# TEXT
++++

AI compilers try to make things easier by hiding low-level details. However, GenAI workloads don’t make that easy. To get top performance, you still need:

  • Fine control over memory and execution
  • The ability to write custom kernels

That results in a tradeoff: More abstraction makes things easier, but it limits performance.

CUDA gives you full control, but it’s hard to use. As most AI development today happens in Python, the natural idea is:

  • Keep the Python experience
  • Still generate fast GPU kernels

That’s where DSL comes in.

Triton and Python kernel DSLs

A DSL (Domain-Specific Language) is a programming language designed for a specific purpose rather than general use. For example:

  • SQL is a DSL for querying databases
  • Regex is a DSL for pattern matching

A kernel DSL is a language designed specifically for writing GPU kernels.

Triton is the most prominent example. It sits between raw CUDA and fully compiler-driven systems.

++++

# DATA PROVIDED
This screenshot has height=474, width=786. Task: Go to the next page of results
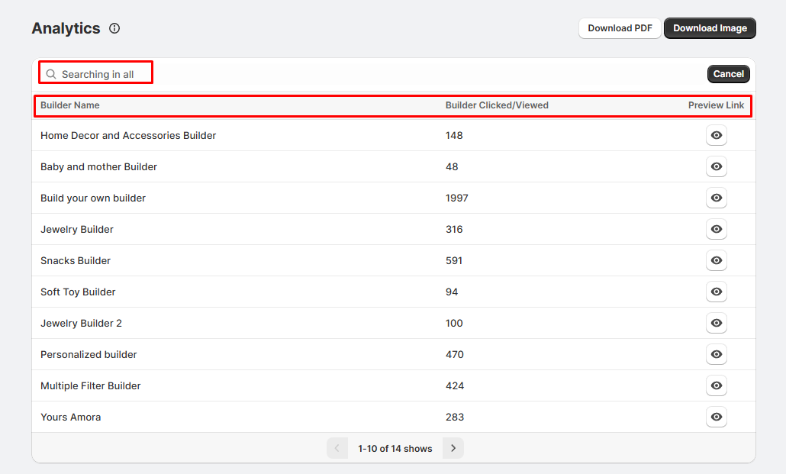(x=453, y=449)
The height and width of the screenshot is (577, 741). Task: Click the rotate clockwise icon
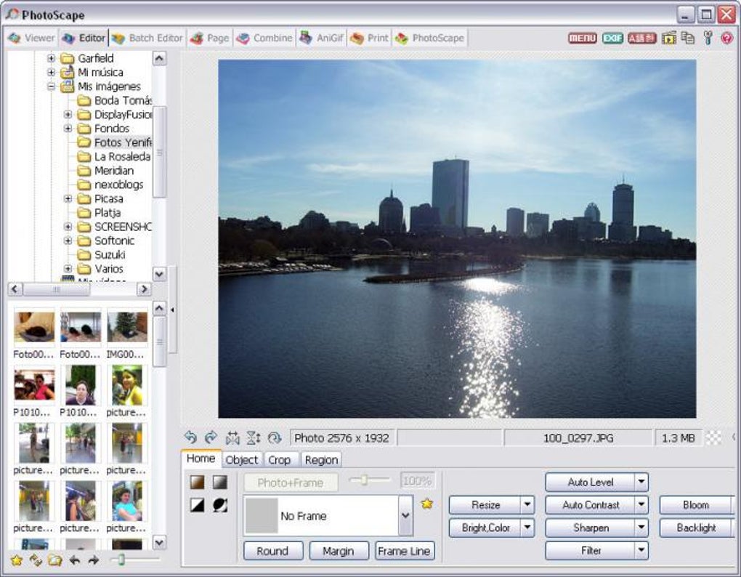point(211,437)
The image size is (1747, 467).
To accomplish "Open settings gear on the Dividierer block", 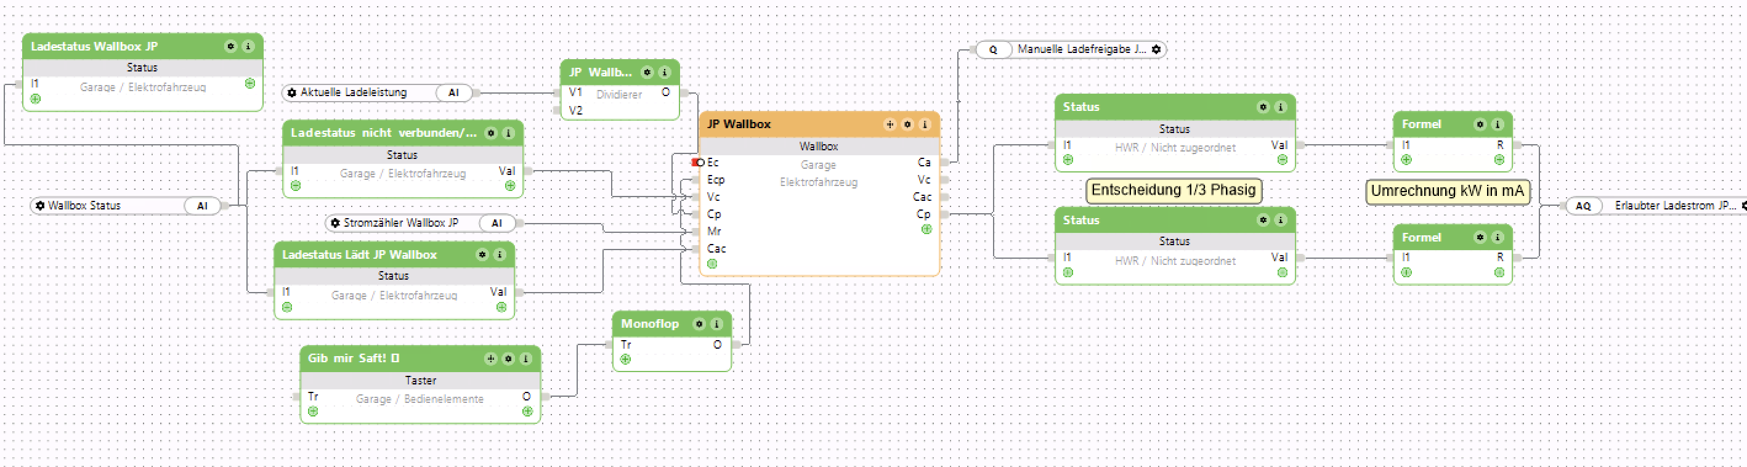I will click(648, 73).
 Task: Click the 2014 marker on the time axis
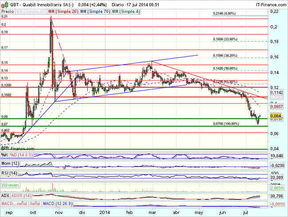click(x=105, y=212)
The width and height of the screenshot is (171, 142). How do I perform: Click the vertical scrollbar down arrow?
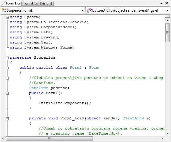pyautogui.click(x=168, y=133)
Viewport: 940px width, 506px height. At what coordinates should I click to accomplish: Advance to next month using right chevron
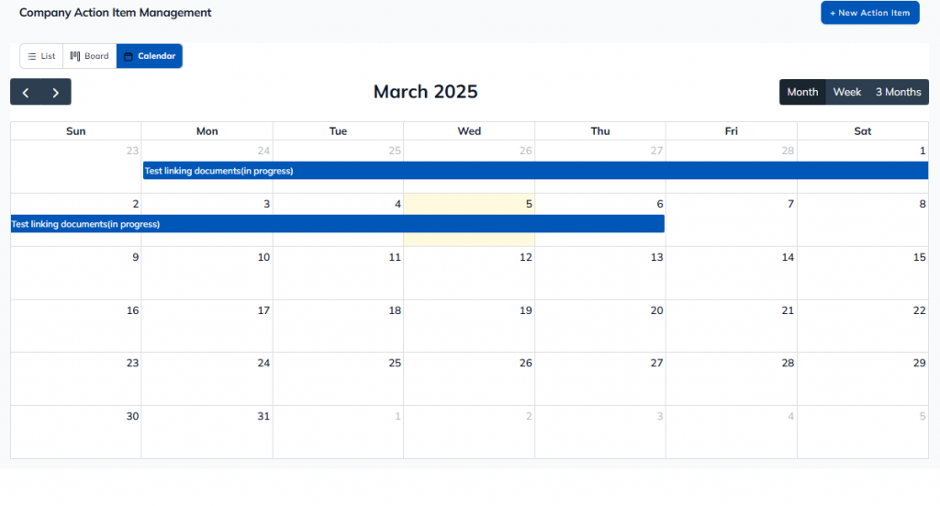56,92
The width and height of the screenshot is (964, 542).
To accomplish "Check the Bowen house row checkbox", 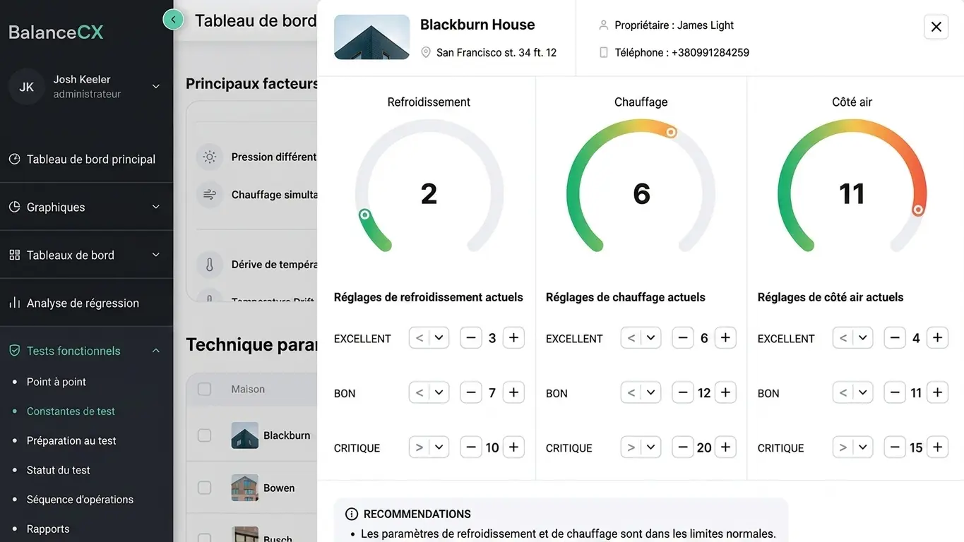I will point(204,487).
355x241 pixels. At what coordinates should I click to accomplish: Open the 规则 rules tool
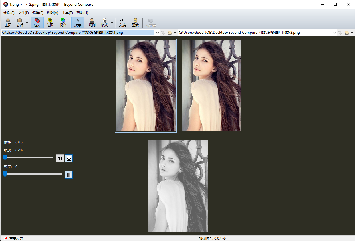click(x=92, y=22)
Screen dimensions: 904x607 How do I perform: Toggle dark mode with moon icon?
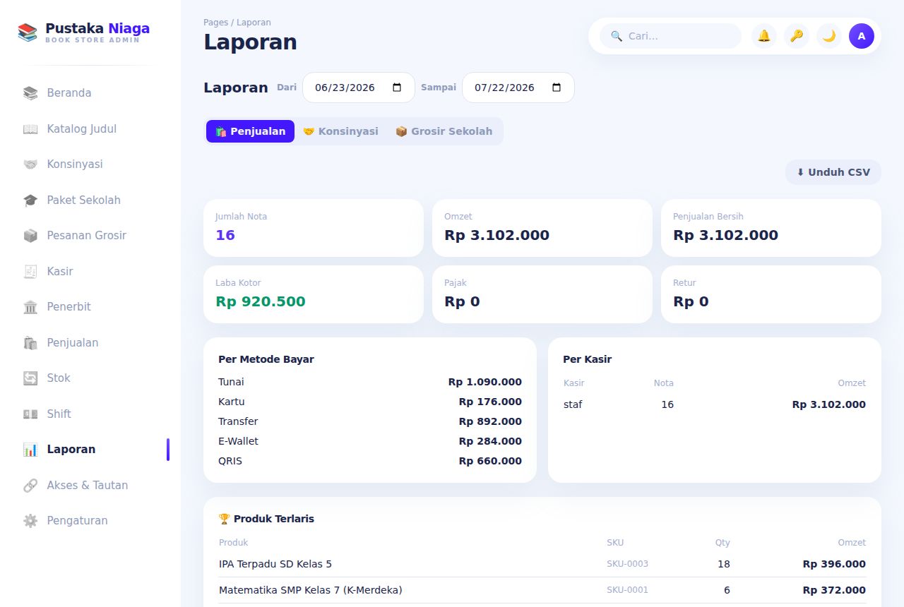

++++

# SET OF TASKS
(a) Check each statement against the kernel DSL text and answer yes or no, quoting the words that decide it: (i) CUDA offers full control but is hard to use; (ii) more abstraction makes things easier and also improves performance; (iii) SQL is a DSL for pattern matching.
(b) Quote the kernel DSL text, beginning at the words "A DSL (Domain-Specific" and stopping after "writing GPU kernels.".

# RESULTS IN ORDER
(a)
(i) Yes: "CUDA gives you full control, but it’s hard to use."
(ii) No: "More abstraction makes things easier, but it limits performance."
(iii) No: "SQL is a DSL for querying databases"

(b)
A DSL (Domain-Specific Language) is a programming language designed for a specific purpose rather than general use. For example:

  • SQL is a DSL for querying databases
  • Regex is a DSL for pattern matching

A kernel DSL is a language designed specifically for writing GPU kernels.